4 .ドレンチャーその他の水幕を形成する防火設備
ドレンチャーとは、建物と隣接する外部で火災が起こった場合に、軒先や開口部などに設置された専用ノズルから水を放出して、建物全体を水の幕で包んで延焼を防ぐ防火装置のこと。火災時に、水を放出するポンプやタンクが正常に機能するかを点検します。
- 水の放出を妨げないよう、ドレンチャー付近に物が放置されていないかどうか。
- ドレンチャーヘッドは正しい位置に設置されているか。ドレンチャーヘッド(散水ヘッド)に詰まりがないか。
- ドレンチャーを使用するための水が確保されているか。貯水槽や給水設備が劣化・損傷・変形していないか。
防火設備の定期検査に関するQ&A
Q:消防法の点検を行っているので、検査・報告を実施しなくてよい?
消防法による点検は「消防用設備等点検」であり、建築基準法第12条第3項に基づく検査である「防火設備定期検査報告」とは異なるものです。
消防用設備等点検では災害時における通報などを重視し、消火器や屋内消火栓、非常ベル、スプリンクラー設備などの点検を行うのに対し、防火設備定期検査報告では避難を重視し、防火扉や防火シャッターなどの設備の点検を行います。
また、報告先も異なり、消防用設備等点検は、管轄する消防署または出張所に、防災設備定期検査報告は特定行政庁に報告します。
このように、消防用設備等点検と防火設備定期検査報告とでは、検査の内容も報告先も異なるため、消防法の点検を行っているからといって、防火設備定期検査報告をしなくていいということにはなりません。
Q:報告対象の防火設備があるかわからない場合はどうすればいい?
報告対象の防火設備があるかどうかは、図面等の資料がなければ判断できません。報告対象の防火設備の有無についは、特定建築物の調査を行っている会社等に相談するのが安心です。
Q:報告が必要な防火設備とは、どういうもの?
建築基準法に基づいて設置されたものが対象となり、平常時は開放されていて、火災時に煙・熱感知器が作動すると閉鎖する防火扉や防火シャッターなどが該当します。これらの設備がない場合は、防火設備検査報告書の提出は不要です。
Q:防火設備定期検査の報告時期はいつ?
その建物が新築され、検査済証の交付を受けている場合、その翌日から起算して2年経過する日までに定期報告を行わなければなりません。

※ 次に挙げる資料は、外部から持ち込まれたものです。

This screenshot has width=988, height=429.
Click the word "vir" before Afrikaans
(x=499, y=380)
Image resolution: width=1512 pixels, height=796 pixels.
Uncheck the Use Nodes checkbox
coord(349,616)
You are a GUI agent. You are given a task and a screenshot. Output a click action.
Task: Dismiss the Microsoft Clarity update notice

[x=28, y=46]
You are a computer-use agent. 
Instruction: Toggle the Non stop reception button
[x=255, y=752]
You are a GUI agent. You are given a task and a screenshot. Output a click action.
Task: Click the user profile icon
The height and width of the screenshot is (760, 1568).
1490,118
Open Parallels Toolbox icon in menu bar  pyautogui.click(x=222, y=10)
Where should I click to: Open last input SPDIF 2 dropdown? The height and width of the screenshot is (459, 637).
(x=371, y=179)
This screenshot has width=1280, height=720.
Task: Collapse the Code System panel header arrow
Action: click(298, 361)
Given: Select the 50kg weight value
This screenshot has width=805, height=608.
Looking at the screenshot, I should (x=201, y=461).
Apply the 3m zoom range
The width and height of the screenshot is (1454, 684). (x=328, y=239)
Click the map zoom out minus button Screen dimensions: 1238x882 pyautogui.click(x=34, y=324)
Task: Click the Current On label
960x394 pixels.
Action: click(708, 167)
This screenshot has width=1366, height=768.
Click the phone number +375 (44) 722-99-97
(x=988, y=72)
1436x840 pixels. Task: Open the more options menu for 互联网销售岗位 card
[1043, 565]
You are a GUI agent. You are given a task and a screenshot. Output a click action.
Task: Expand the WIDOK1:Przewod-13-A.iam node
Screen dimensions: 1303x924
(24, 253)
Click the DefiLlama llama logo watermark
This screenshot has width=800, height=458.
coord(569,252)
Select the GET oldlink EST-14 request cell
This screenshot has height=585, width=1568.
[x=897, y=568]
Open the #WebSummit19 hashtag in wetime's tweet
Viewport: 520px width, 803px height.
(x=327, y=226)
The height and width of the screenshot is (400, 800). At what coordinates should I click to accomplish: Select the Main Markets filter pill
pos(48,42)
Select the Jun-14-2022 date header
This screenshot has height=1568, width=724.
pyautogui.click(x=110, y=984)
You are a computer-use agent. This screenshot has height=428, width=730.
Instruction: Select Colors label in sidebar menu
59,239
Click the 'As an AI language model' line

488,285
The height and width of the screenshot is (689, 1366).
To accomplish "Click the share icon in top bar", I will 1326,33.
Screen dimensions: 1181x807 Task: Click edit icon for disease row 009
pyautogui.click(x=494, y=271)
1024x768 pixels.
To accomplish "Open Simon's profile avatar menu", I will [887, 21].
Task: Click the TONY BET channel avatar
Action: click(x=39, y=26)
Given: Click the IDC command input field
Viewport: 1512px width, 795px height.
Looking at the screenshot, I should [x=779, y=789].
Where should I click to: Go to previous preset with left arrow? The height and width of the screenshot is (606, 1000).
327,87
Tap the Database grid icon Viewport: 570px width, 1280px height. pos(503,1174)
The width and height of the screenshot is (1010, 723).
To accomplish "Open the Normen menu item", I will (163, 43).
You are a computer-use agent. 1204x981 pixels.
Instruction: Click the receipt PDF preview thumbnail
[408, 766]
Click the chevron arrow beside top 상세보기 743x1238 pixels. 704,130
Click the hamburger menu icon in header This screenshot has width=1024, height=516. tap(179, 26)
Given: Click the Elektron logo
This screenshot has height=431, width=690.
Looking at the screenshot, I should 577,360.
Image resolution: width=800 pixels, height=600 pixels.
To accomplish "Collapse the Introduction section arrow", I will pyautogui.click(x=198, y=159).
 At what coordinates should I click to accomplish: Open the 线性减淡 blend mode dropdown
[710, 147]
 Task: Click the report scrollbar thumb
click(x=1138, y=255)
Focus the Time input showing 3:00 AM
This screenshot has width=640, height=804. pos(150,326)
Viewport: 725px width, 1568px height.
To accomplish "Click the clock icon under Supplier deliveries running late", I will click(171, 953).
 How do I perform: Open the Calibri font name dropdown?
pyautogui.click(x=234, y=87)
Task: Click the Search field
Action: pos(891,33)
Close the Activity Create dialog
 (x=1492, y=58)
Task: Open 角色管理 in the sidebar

前年に検査を行っている場合は、定期報告を実施した日の翌日から起算して1年を経過する日までに一度、定期報告を行う必要があります。
Q:報告を行わない場合はどうなる?
防火設備定期検査には罰則規定があります。提出期限までに報告を行わないと、まずは督促状が届きます。その後も防火設備定期検査を行わなかったり、検査を行ったように虚偽の報告をした場合、100万円以下の罰金の処分を受ける可能性があります。
なぜ防火設備定期検査報告が必要になったのか
2013年、福岡県福岡市の診療所で火災が発生し、15名の死傷者を出しました。被害が拡大した原因として、防火設備(防火扉)が正常にしなかったため、延焼してしまったと指摘されています。
参照元:総務省消防庁(https://www.fdma.go.jp/publication/hakusho/h26/31/1615.html)
こうした事故を二度と発生させいないため、防火設備の維持管理の強化を目指し、防火設備の専門的な検査基準と、検査資格者による検査報告制度が導入されるようになりました。
防火設備定期検査報告は、一級建築士または二級建築士、もしくは、防火設備検査員によって検査が行われ、その結果はそれぞれの地域の特定行政庁に報告されます。